La nueva tendencia de una antigua tentación.
A fines de marzo y a principios de abril, y gracias a la Inteligencia Artificial (IA), las redes sociales se llenaron de personas que subían fotos suyas con un estilo de dibujo llamado “anime”. Así, muchos usuarios optaron por caricaturizar sus fotos según diferentes estilos o escuelas de diseño: “Pixar”, “Knitted toy”, “Minecraft”, “Lego”, “Muppet” y, el más viralizado: “Studio ghibli”.
Esto se debe a que, con los avances de la IA, herramientas como ChatGPT ahora permiten crear imágenes a partir de descripciones textuales. Basta con escribir cómo se quiere que algo luzca, y en segundos (¡como mágicamente!) aparece una ilustración exacta del deseo.
Así como hoy diseñamos imágenes digitales a gusto, muchas veces también diseñamos algo que podríamos llamar “Un dios personalizado”; es decir, uno adaptado a nuestras preferencias, estilo de vida y visión del mundo, como si de un “prompt” de ChatGPT se tratara.
Esta práctica, aunque sutil, es peligrosa porque “creamos” un dios que nunca nos confronta, que aprueba todo lo que pensamos o sentimos, que se adapta a nuestros tiempos y no exige transformación alguna. Sin duda, esto puede parecer más cómodo para nosotros, pero un dios así no sería el Dios de la Biblia. Es —apenas— una proyección de nosotros mismos con disfraz de divinidad.
Esto ya sucedió en la historia del pueblo de Dios. En Éxodo 32, por ejemplo, leemos que Israel (al sentir la ausencia física de Moisés) le pidió a Aarón que les hiciera dioses para que los guiaran y fueran delante de ellos (vers. 1). Así, nació el becerro de oro, o sea, una imagen tangible, familiar y (por sobre todo) controlable. Fue una manera de tener un dios “a medida”, visible y palpable, aunque vacío de verdad. Y la consecuencia fue el desvío espiritual y el juicio divino.
Otro ejemplo aparece en Romanos 1, donde Pablo explica que los hombres cambiaron la gloria del Dios incorruptible por imágenes corruptibles, y como resultado su pensamiento se entenebreció.

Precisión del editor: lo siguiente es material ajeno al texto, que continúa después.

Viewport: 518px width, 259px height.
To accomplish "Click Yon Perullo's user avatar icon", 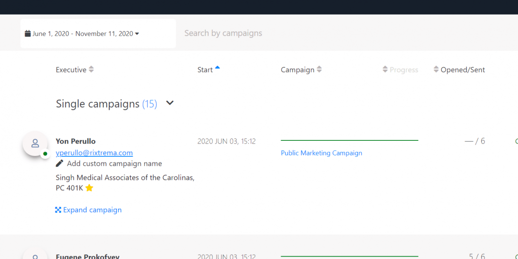I will [x=35, y=143].
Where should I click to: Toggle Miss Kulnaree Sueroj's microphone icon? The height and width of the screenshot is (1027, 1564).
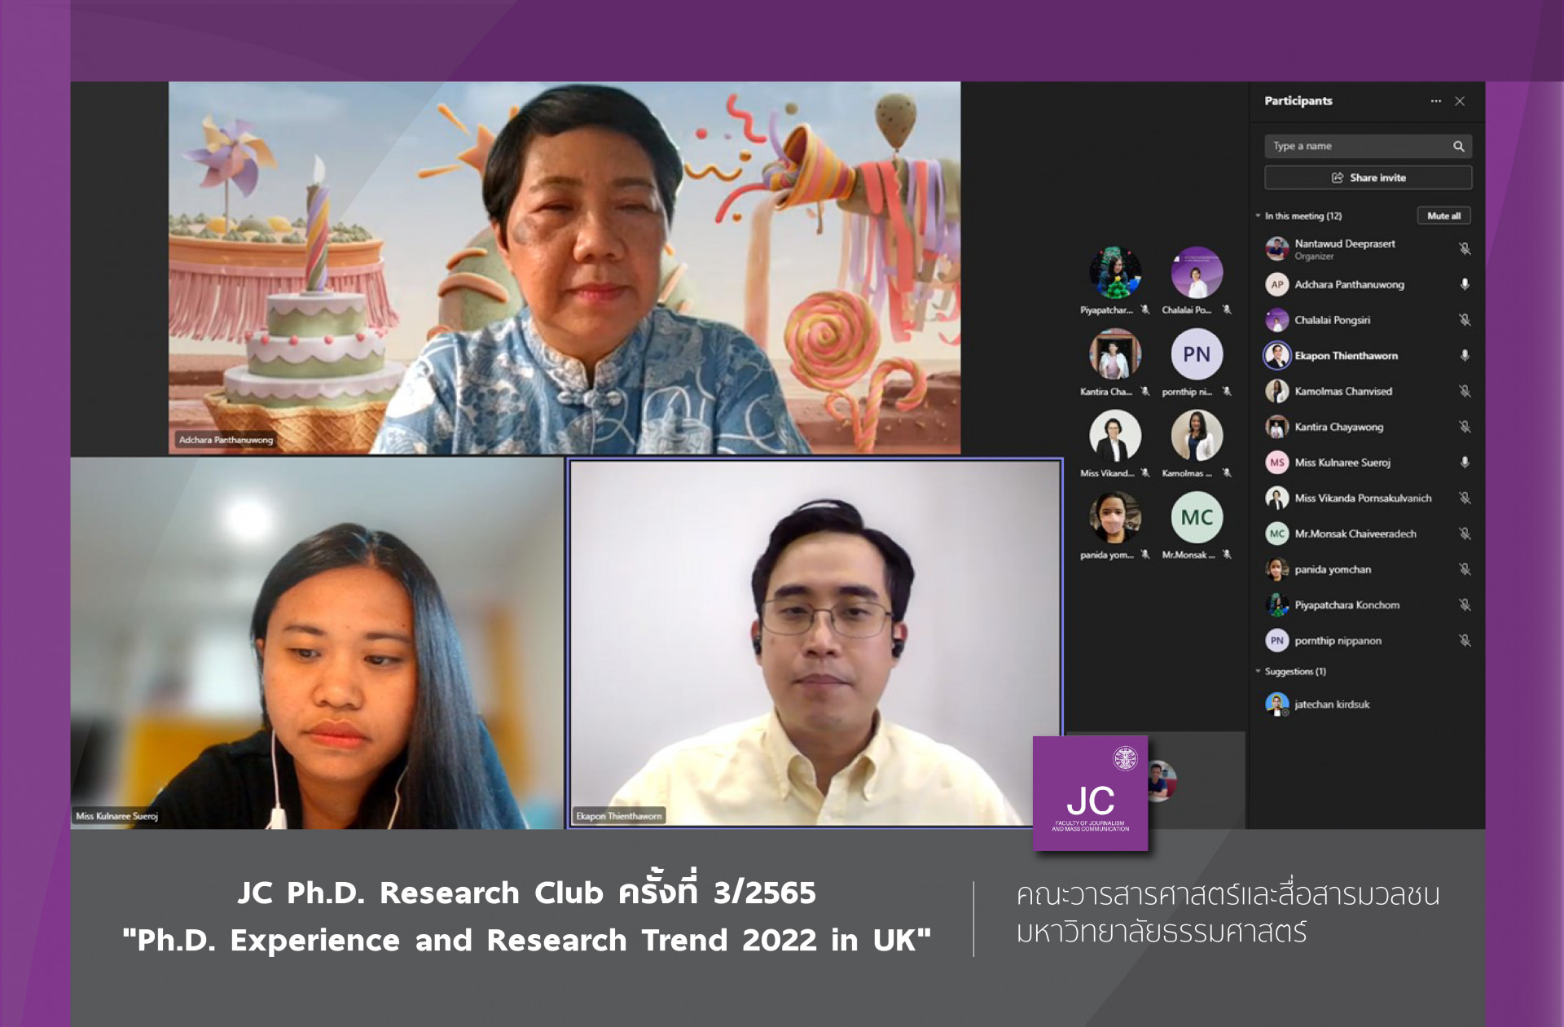click(1464, 463)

Es decir, crear una imagen falsa de Dios —aunque no sea una escultura física— nos lleva a una relación falsa con él, a un entendimiento distorsionado del bien, del mal, y también de nosotros mismos. En vez de ser nosotros transformados por Dios, lo transformamos a él en una idea que nos deja igual, a merced de nuestros gustos e inclinaciones.
Este fenómeno también ocurre hoy cuando decimos frases como: “Yo no creo en un Dios que juzga”, “Para mí, Dios solo quiere que yo sea feliz, así que puedo hacer lo que me gusta” y “Yo me conecto con Dios a mi manera”. Aunque suenan modernas, estas frases reflejan una vieja estrategia del corazón humano: mantener el control.
No obstante, el Dios verdadero no es una construcción cultural, ni mucho menos emocional. Él es quien dice ser en su Palabra, no quien nosotros queremos que sea.
Por eso, vale la pena hacer una pausa y preguntarnos: ¿Estoy conociendo realmente al Dios de la Biblia o solo estoy alimentando una imagen de él hecha a mi gusto? ¿Estoy dejando que él me transforme o estoy moldeando mi fe para no tener que arrepentirme de mis pecados y cambiar de vida?
Hoy, en un mundo lleno de opciones e interpretaciones, el llamado sigue siendo el mismo: “No tendrás otros dioses fuera de mí” (Éxo. 20:3). Volver a estudiar en profundidad la Escritura, rendir nuestras ideas a las de la Biblia, y aceptar que Dios es infinitamente más grande, más santo y más sabio que nuestras proyecciones es el primer paso para una relación auténtica y transformadora con él.
Dios no necesita ser rediseñado. Nosotros sí. Y por completo.